§ Aufgabe: An welchem Datum hielt Richard von Weizsäcker laut dem Nachruf seine Rede vor dem westdeutschen Parlament?

§ Auszug:
******************************
Nachruf auf Richard von Weizsäcker: So viel mehr als eine Rede
Im Gedächtnis bleibt der „Tag der Befreiung“. Der Altbundespräsident war vielschichtig und streitbar – und wird über seinen Tod hinaus wirken.
Kaum jemanden haben die Deutschen so respektiert, ja sogar verehrt wie Richard von Weizsäcker. Ihm ist gelungen, was viele Politiker sich wünschen, aber nur sehr wenige erreichen: Über Jahrzehnte hinweg galt er als unangefochtene moralische Instanz im Land. Das verrät allerdings mindestens ebenso viel über das Selbstbild der Deutschen wie über den ehemaligen Bundespräsidenten, der am Samstag im Alter von 94 Jahren in Berlin gestorben ist.
Richard von Weizsäcker hatte in seinem Leben viele politische Ämter inne. Er war Abgeordneter des Bundestages und dessen Vizepräsident, er war Leiter der Grundsatzkommission der CDU, Regierender Bürgermeister von Berlin und Staatsoberhaupt. Über seinen Tod hinaus im Gedächtnis bleiben wird er jedoch nicht mit einer Entscheidung oder entschlossenem Handeln im Angesicht einer Kontroverse. Sondern mit einer Rede.
Am 40. Jahrestag des Kriegsendes, am 8. Mai 1985, fand der damalige Bundespräsident vor dem westdeutschen Parlament jene Worte, die bis heute über Grenzen der politischen Lager hinweg als erlösend empfunden werden: Der Tag sei für die Deutschen kein Grund zum Feiern, so von Weizsäcker, wohl aber ein „Tag der Befreiung vom menschenverachtenden System der nationalsozialistischen Gewaltherrschaft.“ (Rede im Wortlaut)
Das war mehr als eine unmissverständliche Distanzierung vom Faschismus. Das definierte den Nationalsozialismus als unvergänglichen Teil der deutschen Vergangenheit. Zugleich aber legte der Ausdruck „Befreiung" den Gedanken nahe, auch die Mehrheit der Deutschen sei vom nationalsozialistischen Regime unterdrückt worden - und nicht etwa Teil dessen gewesen. Eine Formulierung, die auf den ersten Blick provokant und mutig wirkte, enthielt zugleich eine Botschaft, die Mitläufer entlastete.
******************************
§ Bereitgestelltes Material:
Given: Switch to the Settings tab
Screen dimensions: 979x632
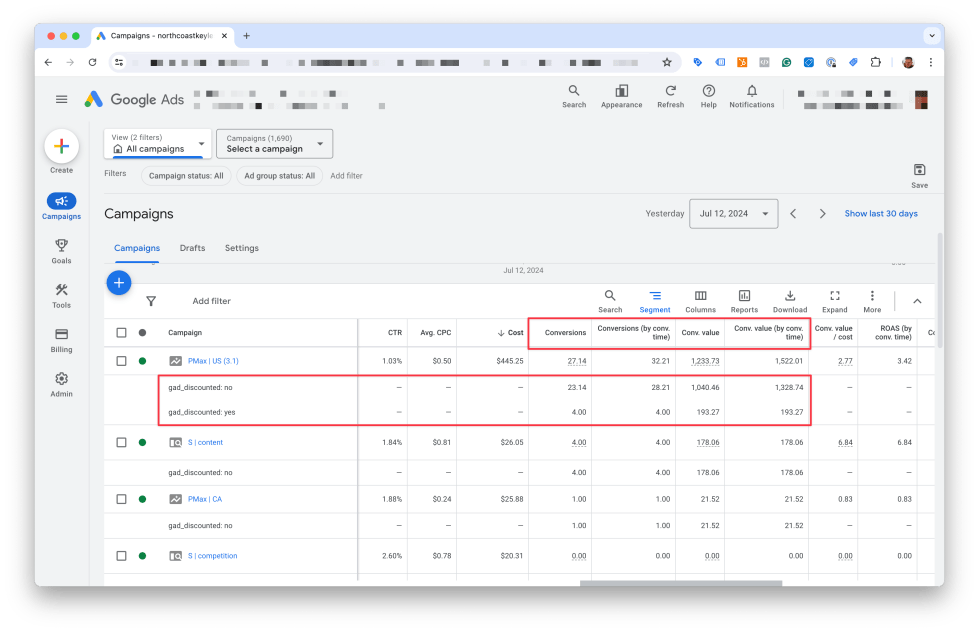Looking at the screenshot, I should tap(241, 248).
******************************
§ Lösung: Am 8. Mai 1985, dem 40. Jahrestag des Kriegsendes.